§ Your task
Reproduce every one of the records below line for line, changing nothing.

(Items from a data source)
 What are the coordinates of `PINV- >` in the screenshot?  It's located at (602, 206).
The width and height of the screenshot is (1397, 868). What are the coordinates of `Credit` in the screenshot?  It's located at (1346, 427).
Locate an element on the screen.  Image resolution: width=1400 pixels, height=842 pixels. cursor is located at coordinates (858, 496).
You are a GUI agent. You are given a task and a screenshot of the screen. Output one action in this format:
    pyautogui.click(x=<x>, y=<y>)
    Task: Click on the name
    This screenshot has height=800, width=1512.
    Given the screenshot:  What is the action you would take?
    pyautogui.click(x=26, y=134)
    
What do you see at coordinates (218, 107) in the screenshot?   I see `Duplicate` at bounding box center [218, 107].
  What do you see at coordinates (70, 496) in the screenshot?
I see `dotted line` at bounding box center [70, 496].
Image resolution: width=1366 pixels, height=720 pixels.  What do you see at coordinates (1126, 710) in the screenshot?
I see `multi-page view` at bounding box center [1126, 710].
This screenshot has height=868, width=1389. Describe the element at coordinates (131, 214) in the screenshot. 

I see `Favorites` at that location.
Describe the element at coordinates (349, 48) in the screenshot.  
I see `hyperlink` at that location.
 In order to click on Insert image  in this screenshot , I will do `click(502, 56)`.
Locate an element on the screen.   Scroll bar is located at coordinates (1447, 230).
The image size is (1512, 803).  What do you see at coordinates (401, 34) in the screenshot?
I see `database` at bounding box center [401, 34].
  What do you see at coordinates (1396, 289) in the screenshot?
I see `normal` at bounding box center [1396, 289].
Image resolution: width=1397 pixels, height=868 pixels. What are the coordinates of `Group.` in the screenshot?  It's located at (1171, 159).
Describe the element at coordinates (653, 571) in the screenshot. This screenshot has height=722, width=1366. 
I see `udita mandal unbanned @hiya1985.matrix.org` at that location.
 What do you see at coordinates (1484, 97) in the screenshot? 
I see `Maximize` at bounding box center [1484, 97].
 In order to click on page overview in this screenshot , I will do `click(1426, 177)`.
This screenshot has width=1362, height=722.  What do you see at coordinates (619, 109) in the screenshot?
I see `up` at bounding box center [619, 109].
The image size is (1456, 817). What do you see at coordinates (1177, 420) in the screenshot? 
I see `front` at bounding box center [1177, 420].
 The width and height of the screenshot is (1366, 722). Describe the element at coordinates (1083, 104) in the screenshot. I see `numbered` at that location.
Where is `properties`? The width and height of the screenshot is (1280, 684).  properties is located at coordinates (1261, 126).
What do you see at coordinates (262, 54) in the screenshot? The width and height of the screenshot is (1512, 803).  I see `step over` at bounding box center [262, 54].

§ Correct response
 What are the coordinates of `PINV- >` in the screenshot?  It's located at (602, 206).
The width and height of the screenshot is (1397, 868). What are the coordinates of `Credit` in the screenshot?  It's located at (1346, 427).
Locate an element on the screen.  Image resolution: width=1400 pixels, height=842 pixels. cursor is located at coordinates (858, 496).
You are a GUI agent. You are given a task and a screenshot of the screen. Output one action in this format:
    pyautogui.click(x=<x>, y=<y>)
    Task: Click on the name
    This screenshot has height=800, width=1512.
    Given the screenshot:  What is the action you would take?
    pyautogui.click(x=26, y=134)
    
What do you see at coordinates (218, 107) in the screenshot?   I see `Duplicate` at bounding box center [218, 107].
  What do you see at coordinates (70, 496) in the screenshot?
I see `dotted line` at bounding box center [70, 496].
Image resolution: width=1366 pixels, height=720 pixels.  What do you see at coordinates (1126, 710) in the screenshot?
I see `multi-page view` at bounding box center [1126, 710].
This screenshot has height=868, width=1389. Describe the element at coordinates (131, 214) in the screenshot. 

I see `Favorites` at that location.
Describe the element at coordinates (349, 48) in the screenshot.  
I see `hyperlink` at that location.
 In order to click on Insert image  in this screenshot , I will do `click(502, 56)`.
Locate an element on the screen.   Scroll bar is located at coordinates (1447, 230).
The image size is (1512, 803).  What do you see at coordinates (401, 34) in the screenshot?
I see `database` at bounding box center [401, 34].
  What do you see at coordinates (1396, 289) in the screenshot?
I see `normal` at bounding box center [1396, 289].
Image resolution: width=1397 pixels, height=868 pixels. What are the coordinates of `Group.` in the screenshot?  It's located at (1171, 159).
Describe the element at coordinates (653, 571) in the screenshot. This screenshot has height=722, width=1366. 
I see `udita mandal unbanned @hiya1985.matrix.org` at that location.
 What do you see at coordinates (1484, 97) in the screenshot? 
I see `Maximize` at bounding box center [1484, 97].
 In order to click on page overview in this screenshot , I will do `click(1426, 177)`.
This screenshot has width=1362, height=722.  What do you see at coordinates (619, 109) in the screenshot?
I see `up` at bounding box center [619, 109].
The image size is (1456, 817). What do you see at coordinates (1177, 420) in the screenshot? 
I see `front` at bounding box center [1177, 420].
 The width and height of the screenshot is (1366, 722). Describe the element at coordinates (1083, 104) in the screenshot. I see `numbered` at that location.
Where is `properties`? The width and height of the screenshot is (1280, 684).  properties is located at coordinates (1261, 126).
What do you see at coordinates (262, 54) in the screenshot? The width and height of the screenshot is (1512, 803).  I see `step over` at bounding box center [262, 54].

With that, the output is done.